TECHNE: Special Series Vol. 1
Research and Experimentation

Smart city actions to support sustainable city development

TECHNE: Special Series Vol. 1

Published 2018-07-30

Keywords

  • Smart City,
  • Sustainability

How to Cite

Kankaala, K., Vehiläinen, M., Matilainen, P., & Välimäki, P. (2018). Smart city actions to support sustainable city development. TECHNE - Journal of Technology for Architecture and Environment, (1), 108–114. https://doi.org/10.13128/Techne-23569

Abstract

Cities are at the heart of global challenges and its solutions. When occupying only 3% of Earth’s land, they are both the engines of economic growth with 80% of the global GDP but at the same time cities are emitting 75% of global green house gases.
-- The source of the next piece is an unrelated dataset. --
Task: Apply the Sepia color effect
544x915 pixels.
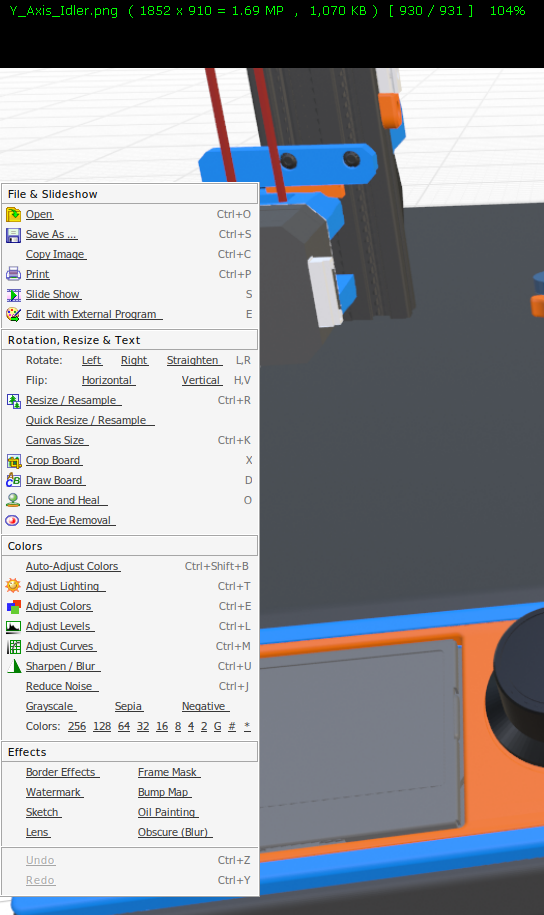Action: (129, 707)
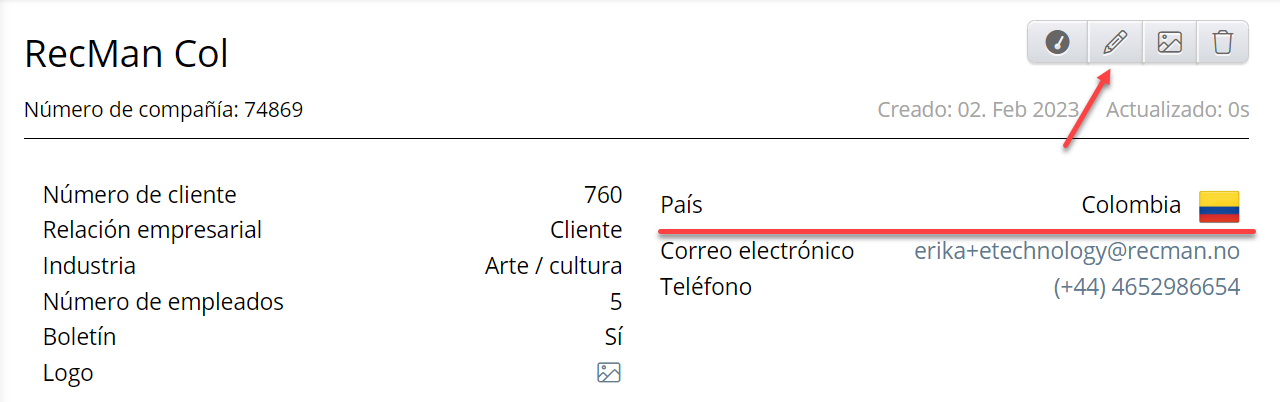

The aim of this paper was to focus on how different city development programs have been developing and how they are supporting the city’s strategic goals. This paper has shown self-assessment results of 37 projects from four different programs in the city of Tampere. The projects were evaluated against five themes: people, planet, propagation, governance and scalability/replicability. The results showed that the environmental indicators had high scores. Also, the governance focus had a high scores in most of the projects. The people focus was highest in project themes on smart cities. Some of the ecological projects were in nature very technical, which is the reason why they did not score that high in people theme. The results showed clearly that the scalability and replicability are becoming very important elements in the existing and coming projects in cities.
This could be also clearly seen in the analyses where the scalability and replicability of the different projects has been important in last 5-10 years and it seem that especially in the recent years the importance has a high impact. From our study we could initially conclude that the program based approach in city’s economic development seems to provide one strand of continuation in implementation of the city’s economic development policy and that the impact of its implementation improves. The hierarchical roles of different sets of projects as well as that of the sub-ecosystems that have carried out the project(s) indicates that the ecosystem approach is a useful one. The results also highllighted the role of programs as platforms for innovation and co-creation between citizens, companies, research organizations and public sector. In these ecosystems value is created to all stakeholders. The value may be direct financial value but may well be also indirect such as R&D related, community value etc. The role of the cities is very important in this ecosystem value creation as they are considered to be a neutral body with focus on the public interest, not a vested one. As the role of cities is growing to be paramount also in innovation, this should be reflected in regional, national and EU level innovation policies, funding schemes and regulations as well as in execution of innovations.